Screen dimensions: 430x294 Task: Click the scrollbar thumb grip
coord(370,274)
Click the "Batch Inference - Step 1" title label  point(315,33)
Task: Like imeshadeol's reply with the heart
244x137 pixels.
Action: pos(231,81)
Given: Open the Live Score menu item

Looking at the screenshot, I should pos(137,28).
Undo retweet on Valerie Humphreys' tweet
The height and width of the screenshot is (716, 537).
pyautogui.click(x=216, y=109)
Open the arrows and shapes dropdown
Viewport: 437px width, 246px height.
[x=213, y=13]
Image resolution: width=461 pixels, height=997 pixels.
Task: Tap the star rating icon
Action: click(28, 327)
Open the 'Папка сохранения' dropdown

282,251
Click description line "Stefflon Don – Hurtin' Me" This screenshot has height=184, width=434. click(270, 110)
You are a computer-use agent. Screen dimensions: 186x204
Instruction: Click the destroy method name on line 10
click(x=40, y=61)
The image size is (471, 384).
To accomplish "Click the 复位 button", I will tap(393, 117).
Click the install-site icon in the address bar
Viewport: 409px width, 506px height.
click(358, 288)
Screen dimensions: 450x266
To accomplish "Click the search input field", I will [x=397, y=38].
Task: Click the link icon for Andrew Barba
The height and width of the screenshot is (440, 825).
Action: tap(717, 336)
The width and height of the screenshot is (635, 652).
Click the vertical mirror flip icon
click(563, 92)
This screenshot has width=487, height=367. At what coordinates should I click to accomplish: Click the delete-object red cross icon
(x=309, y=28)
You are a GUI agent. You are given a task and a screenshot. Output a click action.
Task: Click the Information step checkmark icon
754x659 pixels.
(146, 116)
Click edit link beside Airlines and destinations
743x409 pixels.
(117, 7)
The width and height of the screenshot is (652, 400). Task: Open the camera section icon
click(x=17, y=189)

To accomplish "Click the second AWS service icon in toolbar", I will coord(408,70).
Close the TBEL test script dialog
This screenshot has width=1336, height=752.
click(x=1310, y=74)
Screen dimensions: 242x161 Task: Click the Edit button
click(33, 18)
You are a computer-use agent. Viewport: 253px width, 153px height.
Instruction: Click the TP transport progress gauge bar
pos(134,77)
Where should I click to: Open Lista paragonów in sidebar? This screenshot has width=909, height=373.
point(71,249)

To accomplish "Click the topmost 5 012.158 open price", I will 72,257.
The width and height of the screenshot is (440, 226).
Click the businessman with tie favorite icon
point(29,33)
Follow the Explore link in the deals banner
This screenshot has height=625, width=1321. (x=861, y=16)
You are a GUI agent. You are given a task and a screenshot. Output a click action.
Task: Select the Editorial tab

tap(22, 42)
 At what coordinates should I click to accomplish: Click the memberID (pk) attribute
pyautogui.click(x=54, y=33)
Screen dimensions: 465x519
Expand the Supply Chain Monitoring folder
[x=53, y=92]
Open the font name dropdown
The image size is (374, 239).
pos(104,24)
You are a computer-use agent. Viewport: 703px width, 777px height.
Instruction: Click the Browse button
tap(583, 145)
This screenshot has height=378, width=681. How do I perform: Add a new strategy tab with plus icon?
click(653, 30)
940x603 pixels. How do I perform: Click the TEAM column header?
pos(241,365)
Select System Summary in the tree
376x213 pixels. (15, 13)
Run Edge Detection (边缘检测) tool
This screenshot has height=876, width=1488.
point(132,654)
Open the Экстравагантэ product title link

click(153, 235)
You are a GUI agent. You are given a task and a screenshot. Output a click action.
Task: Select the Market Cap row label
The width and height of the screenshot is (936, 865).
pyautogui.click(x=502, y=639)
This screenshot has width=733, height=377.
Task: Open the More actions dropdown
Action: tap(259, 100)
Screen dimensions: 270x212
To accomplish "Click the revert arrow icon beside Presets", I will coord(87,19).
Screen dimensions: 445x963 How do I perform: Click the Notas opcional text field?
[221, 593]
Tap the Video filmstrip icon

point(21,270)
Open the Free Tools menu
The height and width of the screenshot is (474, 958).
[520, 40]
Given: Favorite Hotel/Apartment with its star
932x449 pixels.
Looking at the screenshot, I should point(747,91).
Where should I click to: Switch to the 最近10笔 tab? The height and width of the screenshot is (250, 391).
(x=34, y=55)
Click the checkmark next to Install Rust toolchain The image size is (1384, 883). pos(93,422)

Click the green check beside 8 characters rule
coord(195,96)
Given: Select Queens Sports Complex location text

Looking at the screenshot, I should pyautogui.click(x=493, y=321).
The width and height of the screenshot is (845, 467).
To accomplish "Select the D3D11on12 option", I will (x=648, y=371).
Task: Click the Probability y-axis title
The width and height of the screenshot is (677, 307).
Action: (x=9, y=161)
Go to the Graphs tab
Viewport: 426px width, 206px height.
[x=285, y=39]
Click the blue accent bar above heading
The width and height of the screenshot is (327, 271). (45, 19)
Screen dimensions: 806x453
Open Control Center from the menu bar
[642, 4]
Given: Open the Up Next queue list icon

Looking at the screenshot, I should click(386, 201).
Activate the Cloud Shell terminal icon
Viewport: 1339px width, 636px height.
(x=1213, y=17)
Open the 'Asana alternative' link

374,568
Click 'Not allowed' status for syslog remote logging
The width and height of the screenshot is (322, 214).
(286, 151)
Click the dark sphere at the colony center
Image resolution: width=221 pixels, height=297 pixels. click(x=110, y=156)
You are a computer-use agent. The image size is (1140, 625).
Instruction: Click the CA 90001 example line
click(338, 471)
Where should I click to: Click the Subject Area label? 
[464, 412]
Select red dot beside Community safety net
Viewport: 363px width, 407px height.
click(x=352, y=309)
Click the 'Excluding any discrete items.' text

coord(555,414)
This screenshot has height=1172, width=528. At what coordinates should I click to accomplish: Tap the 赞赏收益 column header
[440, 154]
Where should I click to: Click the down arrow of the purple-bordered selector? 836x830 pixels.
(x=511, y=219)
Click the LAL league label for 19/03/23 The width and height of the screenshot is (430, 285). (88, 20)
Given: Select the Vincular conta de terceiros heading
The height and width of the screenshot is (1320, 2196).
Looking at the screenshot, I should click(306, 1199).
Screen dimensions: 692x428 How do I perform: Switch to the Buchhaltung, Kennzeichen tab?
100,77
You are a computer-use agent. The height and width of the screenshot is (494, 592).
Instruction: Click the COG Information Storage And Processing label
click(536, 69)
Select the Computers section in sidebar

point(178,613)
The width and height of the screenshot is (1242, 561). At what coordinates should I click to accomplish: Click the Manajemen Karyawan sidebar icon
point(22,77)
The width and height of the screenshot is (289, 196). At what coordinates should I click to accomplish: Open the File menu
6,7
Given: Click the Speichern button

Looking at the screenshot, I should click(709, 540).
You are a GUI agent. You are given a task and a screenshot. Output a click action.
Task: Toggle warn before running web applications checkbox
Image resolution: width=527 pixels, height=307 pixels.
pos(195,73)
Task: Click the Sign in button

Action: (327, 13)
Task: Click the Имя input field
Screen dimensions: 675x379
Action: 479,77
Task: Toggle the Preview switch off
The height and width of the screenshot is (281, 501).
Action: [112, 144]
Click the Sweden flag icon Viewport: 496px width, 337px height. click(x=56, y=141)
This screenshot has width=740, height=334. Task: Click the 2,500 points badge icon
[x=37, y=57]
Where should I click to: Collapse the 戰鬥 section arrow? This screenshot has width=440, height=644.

◆ ◆ ◆ ◆ ◆

■ **Goal of the exercise**
All the data above must be copied again. Leave nothing out.

■ **Response to the task**
Screen dimensions: 430x294 Task: Click the scrollbar thumb grip
coord(370,274)
Click the "Batch Inference - Step 1" title label  point(315,33)
Task: Like imeshadeol's reply with the heart
244x137 pixels.
Action: pos(231,81)
Given: Open the Live Score menu item

Looking at the screenshot, I should pos(137,28).
Undo retweet on Valerie Humphreys' tweet
The height and width of the screenshot is (716, 537).
pyautogui.click(x=216, y=109)
Open the arrows and shapes dropdown
Viewport: 437px width, 246px height.
[x=213, y=13]
Image resolution: width=461 pixels, height=997 pixels.
Task: Tap the star rating icon
Action: click(28, 327)
Open the 'Папка сохранения' dropdown

282,251
Click description line "Stefflon Don – Hurtin' Me" This screenshot has height=184, width=434. click(270, 110)
You are a computer-use agent. Screen dimensions: 186x204
Instruction: Click the destroy method name on line 10
click(x=40, y=61)
The image size is (471, 384).
To accomplish "Click the 复位 button", I will tap(393, 117).
Click the install-site icon in the address bar
Viewport: 409px width, 506px height.
click(358, 288)
Screen dimensions: 450x266
To accomplish "Click the search input field", I will [x=397, y=38].
Task: Click the link icon for Andrew Barba
The height and width of the screenshot is (440, 825).
Action: tap(717, 336)
The width and height of the screenshot is (635, 652).
Click the vertical mirror flip icon
click(563, 92)
This screenshot has width=487, height=367. At what coordinates should I click to accomplish: Click the delete-object red cross icon
(x=309, y=28)
You are a GUI agent. You are given a task and a screenshot. Output a click action.
Task: Click the Information step checkmark icon
754x659 pixels.
(146, 116)
Click edit link beside Airlines and destinations
743x409 pixels.
(117, 7)
The width and height of the screenshot is (652, 400). Task: Open the camera section icon
click(x=17, y=189)

To accomplish "Click the second AWS service icon in toolbar", I will coord(408,70).
Close the TBEL test script dialog
This screenshot has width=1336, height=752.
click(x=1310, y=74)
Screen dimensions: 242x161 Task: Click the Edit button
click(33, 18)
You are a computer-use agent. Viewport: 253px width, 153px height.
Instruction: Click the TP transport progress gauge bar
pos(134,77)
Where should I click to: Open Lista paragonów in sidebar? This screenshot has width=909, height=373.
point(71,249)

To accomplish "Click the topmost 5 012.158 open price", I will 72,257.
The width and height of the screenshot is (440, 226).
Click the businessman with tie favorite icon
point(29,33)
Follow the Explore link in the deals banner
This screenshot has height=625, width=1321. (x=861, y=16)
You are a GUI agent. You are given a task and a screenshot. Output a click action.
Task: Select the Editorial tab

tap(22, 42)
 At what coordinates should I click to accomplish: Click the memberID (pk) attribute
pyautogui.click(x=54, y=33)
Screen dimensions: 465x519
Expand the Supply Chain Monitoring folder
[x=53, y=92]
Open the font name dropdown
The image size is (374, 239).
pos(104,24)
You are a computer-use agent. Viewport: 703px width, 777px height.
Instruction: Click the Browse button
tap(583, 145)
This screenshot has height=378, width=681. How do I perform: Add a new strategy tab with plus icon?
click(653, 30)
940x603 pixels. How do I perform: Click the TEAM column header?
pos(241,365)
Select System Summary in the tree
376x213 pixels. (15, 13)
Run Edge Detection (边缘检测) tool
This screenshot has height=876, width=1488.
point(132,654)
Open the Экстравагантэ product title link

click(153, 235)
You are a GUI agent. You are given a task and a screenshot. Output a click action.
Task: Select the Market Cap row label
The width and height of the screenshot is (936, 865).
pyautogui.click(x=502, y=639)
This screenshot has width=733, height=377.
Task: Open the More actions dropdown
Action: tap(259, 100)
Screen dimensions: 270x212
To accomplish "Click the revert arrow icon beside Presets", I will coord(87,19).
Screen dimensions: 445x963 How do I perform: Click the Notas opcional text field?
[221, 593]
Tap the Video filmstrip icon

point(21,270)
Open the Free Tools menu
The height and width of the screenshot is (474, 958).
[520, 40]
Given: Favorite Hotel/Apartment with its star
932x449 pixels.
Looking at the screenshot, I should point(747,91).
Where should I click to: Switch to the 最近10笔 tab? The height and width of the screenshot is (250, 391).
(x=34, y=55)
Click the checkmark next to Install Rust toolchain The image size is (1384, 883). pos(93,422)

Click the green check beside 8 characters rule
coord(195,96)
Given: Select Queens Sports Complex location text

Looking at the screenshot, I should pyautogui.click(x=493, y=321).
The width and height of the screenshot is (845, 467).
To accomplish "Select the D3D11on12 option", I will (x=648, y=371).
Task: Click the Probability y-axis title
The width and height of the screenshot is (677, 307).
Action: (x=9, y=161)
Go to the Graphs tab
Viewport: 426px width, 206px height.
[x=285, y=39]
Click the blue accent bar above heading
The width and height of the screenshot is (327, 271). (45, 19)
Screen dimensions: 806x453
Open Control Center from the menu bar
[642, 4]
Given: Open the Up Next queue list icon

Looking at the screenshot, I should click(386, 201).
Activate the Cloud Shell terminal icon
Viewport: 1339px width, 636px height.
(x=1213, y=17)
Open the 'Asana alternative' link

374,568
Click 'Not allowed' status for syslog remote logging
The width and height of the screenshot is (322, 214).
(286, 151)
Click the dark sphere at the colony center
Image resolution: width=221 pixels, height=297 pixels. click(x=110, y=156)
You are a computer-use agent. The image size is (1140, 625).
Instruction: Click the CA 90001 example line
click(338, 471)
Where should I click to: Click the Subject Area label? 
[464, 412]
Select red dot beside Community safety net
Viewport: 363px width, 407px height.
click(x=352, y=309)
Click the 'Excluding any discrete items.' text

coord(555,414)
This screenshot has height=1172, width=528. At what coordinates should I click to accomplish: Tap the 赞赏收益 column header
[440, 154]
Where should I click to: Click the down arrow of the purple-bordered selector? 836x830 pixels.
(x=511, y=219)
Click the LAL league label for 19/03/23 The width and height of the screenshot is (430, 285). (88, 20)
Given: Select the Vincular conta de terceiros heading
The height and width of the screenshot is (1320, 2196).
Looking at the screenshot, I should click(306, 1199).
Screen dimensions: 692x428 How do I perform: Switch to the Buchhaltung, Kennzeichen tab?
100,77
You are a computer-use agent. The height and width of the screenshot is (494, 592).
Instruction: Click the COG Information Storage And Processing label
click(536, 69)
Select the Computers section in sidebar

point(178,613)
The width and height of the screenshot is (1242, 561). At what coordinates should I click to accomplish: Click the Manajemen Karyawan sidebar icon
point(22,77)
The width and height of the screenshot is (289, 196). At what coordinates should I click to accomplish: Open the File menu
6,7
Given: Click the Speichern button

Looking at the screenshot, I should click(709, 540).
You are a GUI agent. You are given a task and a screenshot. Output a click action.
Task: Toggle warn before running web applications checkbox
Image resolution: width=527 pixels, height=307 pixels.
pos(195,73)
Task: Click the Sign in button

Action: (327, 13)
Task: Click the Имя input field
Screen dimensions: 675x379
Action: 479,77
Task: Toggle the Preview switch off
The height and width of the screenshot is (281, 501).
Action: [112, 144]
Click the Sweden flag icon Viewport: 496px width, 337px height. click(x=56, y=141)
This screenshot has width=740, height=334. Task: Click the 2,500 points badge icon
[x=37, y=57]
Where should I click to: Collapse the 戰鬥 section arrow? This screenshot has width=440, height=644.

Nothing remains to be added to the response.